Beyond our communities, our health is contingent on our relationship to the natural world.

The most recent report of the 2019-2020 mega-fires in Australia highlights the enormous health impacts of this single environmental catastrophe which affected nearly 80% of Australians.

The smoke-related health costs were calculated to be AU$ 1.95 billion, a sum driven by an estimated 429 smoke-related premature deaths, 3230 hospital admissions for heart and lung disorders and over 15,000 emergency visits for asthma.

Thirty-three lives were lost directly in the fires and it is likely that the mental health impacts and costs, if one considers estimates from prior bushfires, will be significant and protracted.

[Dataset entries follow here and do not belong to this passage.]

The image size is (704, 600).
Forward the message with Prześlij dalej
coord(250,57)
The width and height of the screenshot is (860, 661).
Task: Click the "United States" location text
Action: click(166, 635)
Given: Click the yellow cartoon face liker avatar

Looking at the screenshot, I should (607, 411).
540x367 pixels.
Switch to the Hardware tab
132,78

As bushfires become more frequent and intense with a hotter climate, there is growing and well-founded concern that the associated health impacts will also increase. Similarly, we can expect the health burden from other extreme weather events to rise over time.

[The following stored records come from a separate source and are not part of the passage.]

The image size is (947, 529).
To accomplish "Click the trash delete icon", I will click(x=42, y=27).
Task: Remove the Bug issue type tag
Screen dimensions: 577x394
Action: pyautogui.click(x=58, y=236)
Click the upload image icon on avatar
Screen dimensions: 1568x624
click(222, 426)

Extreme heatwaves are associated with significant rises in mortality and emergency presentations — an excess of 374 deaths was observed during a four-day period when temperatures exceeded 40C in Victoria in 2009. Without mitigation and adherence to 1.5 -2°C Paris targets, CSIRO models predict that by 2050 Darwin will experience six months of the year of daily temperatures exceeding 35°C. Another study has suggested that cities such as Melbourne and Sydney can expect to see temperatures in excess of 50C by 2040.

Climate change has been recognised as a health issue for some time. The eminent medical journal The Lancet as far back as 2009 described climate change as the greatest threat to our health in the 21st century.

Australia, though, has been a laggard in its response to this public health crisis.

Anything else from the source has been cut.